New Data on Data.gov

by

Good news and Bad news from Data.gov

Looks like Data.gov has added a whole bunch of new feeds, they’re up from 47 to 87 in two weeks, not a bad start. Most of the new feeds come from the IRS, they look to be interesting data: 990 forms from 501(c)(3-9) organizations.

That’s the good news.

The bad news? It’s pretty bad so hold on to your britches. All the data from this data source is labeled as CSV files. But when you look closely, they’re not. They’re .exe files. See the Tax Year 2005 SOI Exempt Organization Study for instance. Pesky .exe files! This isn’t any good– data that comes from data.gov ought to be at least open standard compressed: .zip files, .gzip files or even .bzips are fine. The problem is, those of us without Windows, we here in the Labs operate on Macs and Ubuntu boxes) really can’t get at this data easily.

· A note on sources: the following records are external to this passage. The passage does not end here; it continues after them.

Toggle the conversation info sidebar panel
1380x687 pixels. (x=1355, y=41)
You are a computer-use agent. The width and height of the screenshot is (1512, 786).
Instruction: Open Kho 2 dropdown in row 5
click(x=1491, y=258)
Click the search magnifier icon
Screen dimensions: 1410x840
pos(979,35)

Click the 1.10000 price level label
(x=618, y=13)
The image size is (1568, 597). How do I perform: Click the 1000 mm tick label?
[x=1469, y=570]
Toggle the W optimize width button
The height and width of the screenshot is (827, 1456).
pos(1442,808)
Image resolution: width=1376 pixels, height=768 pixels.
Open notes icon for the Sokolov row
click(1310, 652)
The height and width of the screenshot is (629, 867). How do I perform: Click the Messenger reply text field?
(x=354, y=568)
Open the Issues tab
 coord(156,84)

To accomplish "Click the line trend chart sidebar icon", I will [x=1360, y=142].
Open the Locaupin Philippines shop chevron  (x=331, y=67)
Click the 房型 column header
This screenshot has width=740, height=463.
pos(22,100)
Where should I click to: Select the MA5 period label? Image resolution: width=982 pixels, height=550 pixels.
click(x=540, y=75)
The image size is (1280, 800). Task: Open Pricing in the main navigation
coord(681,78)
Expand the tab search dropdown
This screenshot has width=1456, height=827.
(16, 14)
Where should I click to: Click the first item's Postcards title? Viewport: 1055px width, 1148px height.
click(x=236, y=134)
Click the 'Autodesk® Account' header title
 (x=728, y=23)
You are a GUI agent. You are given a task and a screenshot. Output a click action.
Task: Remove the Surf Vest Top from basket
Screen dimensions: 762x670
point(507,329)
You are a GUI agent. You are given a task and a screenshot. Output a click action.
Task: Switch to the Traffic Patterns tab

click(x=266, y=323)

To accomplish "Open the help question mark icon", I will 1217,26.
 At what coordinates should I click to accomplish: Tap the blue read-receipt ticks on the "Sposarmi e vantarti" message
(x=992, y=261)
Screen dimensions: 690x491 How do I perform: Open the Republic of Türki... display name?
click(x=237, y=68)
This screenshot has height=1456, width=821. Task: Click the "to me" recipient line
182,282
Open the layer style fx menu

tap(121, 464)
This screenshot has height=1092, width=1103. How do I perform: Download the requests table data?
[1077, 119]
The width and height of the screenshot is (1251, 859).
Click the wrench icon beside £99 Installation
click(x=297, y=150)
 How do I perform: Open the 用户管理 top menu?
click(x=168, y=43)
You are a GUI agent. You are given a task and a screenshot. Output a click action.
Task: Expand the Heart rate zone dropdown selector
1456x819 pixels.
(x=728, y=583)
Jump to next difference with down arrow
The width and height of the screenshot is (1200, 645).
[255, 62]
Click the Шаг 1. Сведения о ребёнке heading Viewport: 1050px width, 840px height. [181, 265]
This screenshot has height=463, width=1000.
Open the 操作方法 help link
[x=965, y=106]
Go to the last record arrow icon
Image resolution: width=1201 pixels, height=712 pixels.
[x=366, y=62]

So, in short: Yay, new data! Booo .exe format!

Even worse, the data, once extracted, seems to not even be in CSV, but in .flat files, with custom documentation. But inside of them, there is some documentation on how to parse them, at least.

In addition, it looks like the Data.gov team took at least one of our suggestions, and put the data.gov catalog itself as a new source. Though the description says it is an XML file, that’s not true– it comes in one format: csv. This means, interestingly enough, for our contest that one could build a better data.gov from this data catalog itself as an entry, and maybe expand it to include data sources from states or other branches of Government.

P.S. For you Mac users, StuffIt Expander can open Winzip compressed .exe files.